We can write simple Lua library which will parse the file and return table with necessary information:
local unicode_data = kpse.find_file("UnicodeData.txt")
local characters = {}
for line in io.lines(unicode_data) do
local fields = line:explode ";"
-- we want to process only uppercase letters
if fields[3] == "Ll" then
local lowercase = tonumber(fields[1],16)
-- uppercae codepoint is in field 15
-- some uppercase letters doesn't have lowercase versions
local uppercase = tonumber(fields[15],16)

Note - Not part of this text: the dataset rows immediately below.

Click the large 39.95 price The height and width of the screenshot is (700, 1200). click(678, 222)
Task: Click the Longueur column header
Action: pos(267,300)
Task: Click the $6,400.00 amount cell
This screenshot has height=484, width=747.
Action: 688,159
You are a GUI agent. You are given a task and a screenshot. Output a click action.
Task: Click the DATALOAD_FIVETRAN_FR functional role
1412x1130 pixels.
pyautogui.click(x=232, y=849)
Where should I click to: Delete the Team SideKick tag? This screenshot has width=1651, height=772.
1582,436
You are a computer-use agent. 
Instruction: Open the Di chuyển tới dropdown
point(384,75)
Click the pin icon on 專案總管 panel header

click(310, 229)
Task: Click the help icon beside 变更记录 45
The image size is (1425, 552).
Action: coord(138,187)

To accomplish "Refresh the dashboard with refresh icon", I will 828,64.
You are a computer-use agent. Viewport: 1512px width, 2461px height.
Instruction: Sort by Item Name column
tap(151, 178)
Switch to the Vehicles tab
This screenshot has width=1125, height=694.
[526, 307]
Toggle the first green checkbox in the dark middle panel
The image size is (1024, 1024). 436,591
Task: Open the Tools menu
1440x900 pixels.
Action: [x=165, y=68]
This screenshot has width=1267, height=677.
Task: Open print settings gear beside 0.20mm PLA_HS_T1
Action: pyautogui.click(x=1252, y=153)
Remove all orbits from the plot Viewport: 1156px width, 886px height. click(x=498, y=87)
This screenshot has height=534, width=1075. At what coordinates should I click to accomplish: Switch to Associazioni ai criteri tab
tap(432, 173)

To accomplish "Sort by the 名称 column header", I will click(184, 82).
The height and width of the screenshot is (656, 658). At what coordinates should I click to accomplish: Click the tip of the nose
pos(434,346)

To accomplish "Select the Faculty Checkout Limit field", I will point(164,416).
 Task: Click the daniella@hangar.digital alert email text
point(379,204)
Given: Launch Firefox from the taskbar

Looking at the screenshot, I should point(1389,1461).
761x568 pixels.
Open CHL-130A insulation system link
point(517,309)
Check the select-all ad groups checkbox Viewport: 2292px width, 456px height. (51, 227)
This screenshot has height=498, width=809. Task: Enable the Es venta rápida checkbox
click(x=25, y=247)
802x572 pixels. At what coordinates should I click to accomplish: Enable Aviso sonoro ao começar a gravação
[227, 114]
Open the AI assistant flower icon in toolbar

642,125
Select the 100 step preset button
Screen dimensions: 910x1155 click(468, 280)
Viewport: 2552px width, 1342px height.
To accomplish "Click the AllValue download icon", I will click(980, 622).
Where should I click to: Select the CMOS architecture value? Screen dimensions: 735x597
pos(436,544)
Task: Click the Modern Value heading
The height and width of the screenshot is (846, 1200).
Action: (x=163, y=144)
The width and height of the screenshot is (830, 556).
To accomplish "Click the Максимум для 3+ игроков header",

characters[lowercase] = uppercase
end
end
return characters
We test for Ll
class, which is lowercase letters and construct table with uppercase codepoints. Note that some lowercase chars doesn't have coresponding upeercases, but that's OK, they will not be included in the table.
It can be used in the following way:
\documentclass{article}
\directlua
{
local lowercases = require "makelowercases"
lowercases["ß"] = {"S","S"}
fonts.handlers.otf.addfeature
{
name = "vircase",
type = "multiple",
data = lowercases
}
}
\usepackage{fontspec}
\setmainfont{OpenSans-Regular.ttf}%
[
RawFeature=+vircase,
]
\begin{document}
AAAA aaaa ü ß ɒ e o
Hallo Welt!
\end{document}
It will produce the following result:
I would use the included unicode
Lua module and fill the uppercase table by a loop, like this:
\documentclass{article}
\directlua
{
local upper = unicode.utf8.upper
local char = unicode.utf8.char
local data = {}
for c = 0x20, 0x0500 do
data[char(c)] = {upper(char(c))}
end
data["ß"] = {"S","S"}
fonts.handlers.otf.addfeature {
name = "vircase",
{
type = "multiple",
data = data,
}
}
}
\usepackage{fontspec}
\setmainfont{CMU Serif}%
[
RawFeature=+vircase,
]
\begin{document}
AAAA aaaa ü ß ɒ e o
Hallo Welt!
Привет, Мир!
\end{document}
Since I use TexLive 2016, the syntax of fonts.handlers.otf.addfeature
arg is a bit different, you can adjust it. I've limited the loop up to 0x0500
which covers Latin scripts, Greek and Cyrillic. Some Cyrillic example is also added (and works!).